Aim 1: Print, word for word, the part of the thread on blindfold methods below that begins at the words "## Gnjac3 (Jan" and stops after "JTW2007 (Jan 7, 2009)".
Aim 2: Write what comes next in the thread on blindfold methods below, picking up after its last sentence.

Source extract:
********************
# M2/R2 or 3OP?



## byu (Jan 7, 2009)

I want to learn a new blindfold method because I find my current method very inefficient, because it works in 2 cycles. I've heard people talk about M2/R2 and 3OP, but which should I learn? Are they the same thing? I don't know anything about these different methods.


----------



## pcharles93 (Jan 7, 2009)

http://letmegooglethatforyou.com/?q=M2/R2+blindfold+method

http://letmegooglethatforyou.com/?q=3OP+blindfold+method


----------



## Gnjac3 (Jan 7, 2009)

I would use old Pochmann for corners and M2 for edges, I would look at Stefan's page for more info http://www.stefan-pochmann.info/spocc/blindsolving/


----------



## JTW2007 (Jan 7, 2009)

I like classic Pochmann, but I'd recommend M2/R2 over 3OP.


----------



## not_kevin (Jan 7, 2009)

Well, maybe M2 over 3OP edges. Not R2 over 3OP corners, 'tho (imo).


----------



## Rubixcubematt (Jan 7, 2009)

If you want to be serious about BLD, use 3OP. You can then merge that into freestyle, but if you just want to do it to do it, do 3OP corners and M2.


----------



## Swordsman Kirby (Jan 7, 2009)

Rubixcubematt said:


> If you want to be serious about BLD, use 3OP. You can then merge that into freestyle,.



As if you can't use Pochmann's methods and then transition into freestyle.
********************
Dataset excerpt:

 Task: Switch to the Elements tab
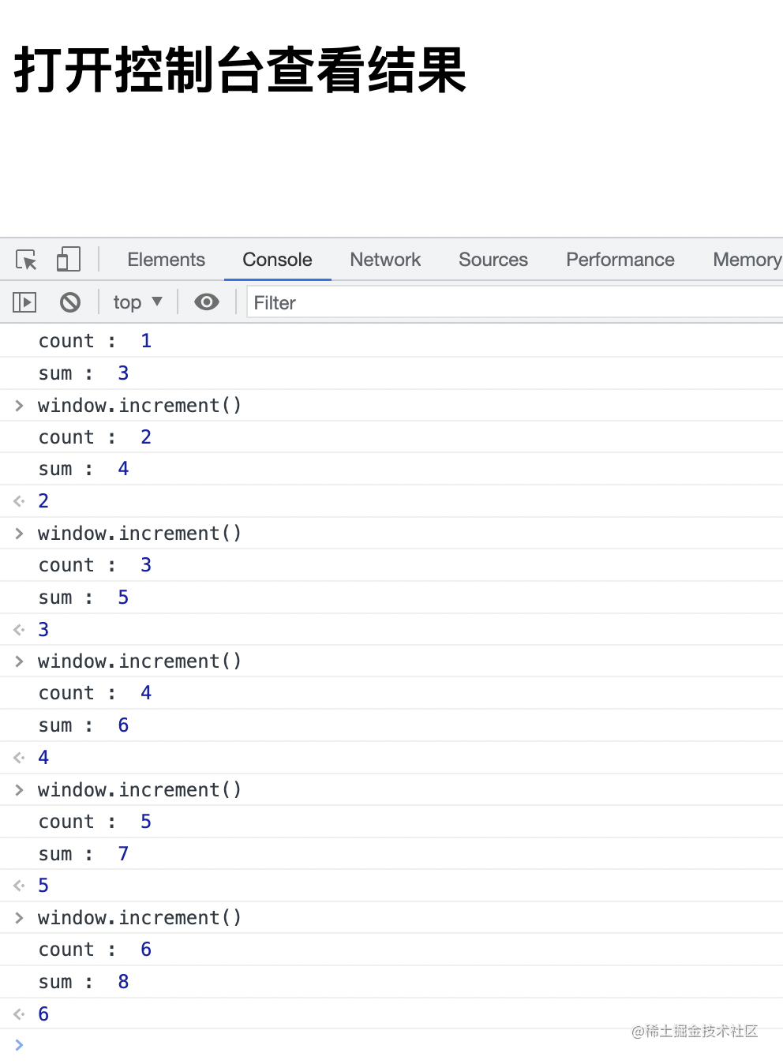pyautogui.click(x=166, y=260)
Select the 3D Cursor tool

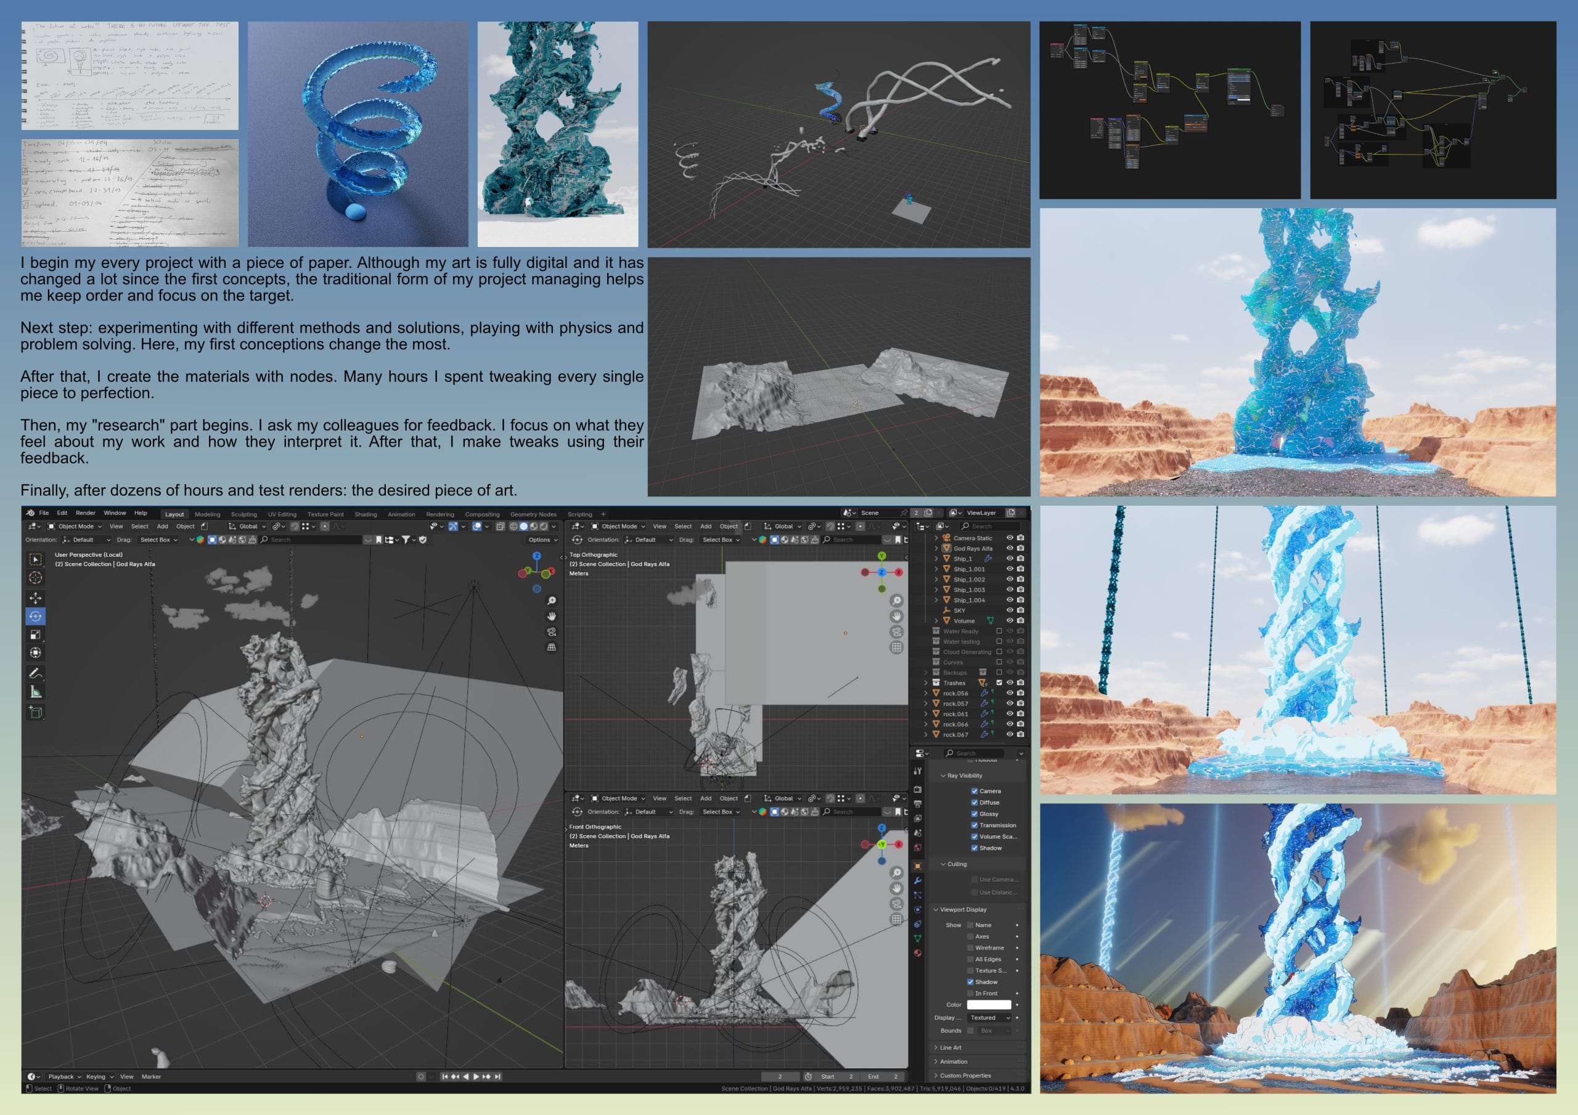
********************
Written answer 1:
## Gnjac3 (Jan 7, 2009)

I would use old Pochmann for corners and M2 for edges, I would look at Stefan's page for more info http://www.stefan-pochmann.info/spocc/blindsolving/


----------



## JTW2007 (Jan 7, 2009)

Written answer 2:
----------



## blah (Jan 7, 2009)

Concept-wise, 3OP should provide a smoother transition into freestyle.
Memorization-wise, Pochmann's methods are better.
Execution-wise, neither, you've just gotta get used to RUL and RUD moves for corner commutators, and RU and MU moves for edge cycles.

Just my opinion.


----------



## fanwuq (Jan 8, 2009)

Swordsman Kirby said:


> Rubixcubematt said:
> 
> 
> > If you want to be serious about BLD, use 3OP. You can then merge that into freestyle,.
> ...



I disagree with Rubixmatt on this one.

I could not comprehend Freestyle when I was using 3OP. (well, actually I thought of combining the steps immediately but could not see how to practically use it because to me, it was all about the right or wrong orientations.
Not so with classic Pochmann. I started to use it and immediately started to set up freely to an A perm (to solve 2 pieces of any orientation for easy cases.) It's just so obvious. Learning to cycle stickers, not pieces really help.
Freestyle is pretty much just using the same memo as classic pochmann and solving 2 corners at a time using perhaps a commutator.

M2 is also great for freestyle transition. For one version of Freestyle, you can just set up any 2 pieces to the M slice and just cycle by MU2M'U2. It really helps to practice these setup moves by practicing M2.
Or convert Classic Pochmann T perm edges to TuRBo by doubling the pieces it solves.


----------



## byu (Jan 8, 2009)

Rubixcubematt said:


> If you want to be serious about BLD, use 3OP.



OK, looks like I'm going to try 3OP.


----------



## kazors (Jan 8, 2009)

Try both, they are not hard to learn. Once you have done it, decide ;D


----------



## joelwong (Jul 30, 2010)

hey 3OP will be good so you can use freestyle (without orientation) it is very efficient


----------



## Innocence (Jul 30, 2010)

joelwong said:


> hey 3OP will be good so you can use freestyle (without orientation) it is very efficient



...Dude. Did you check the post dates in here before posting?


----------



## MiloD (Jul 30, 2010)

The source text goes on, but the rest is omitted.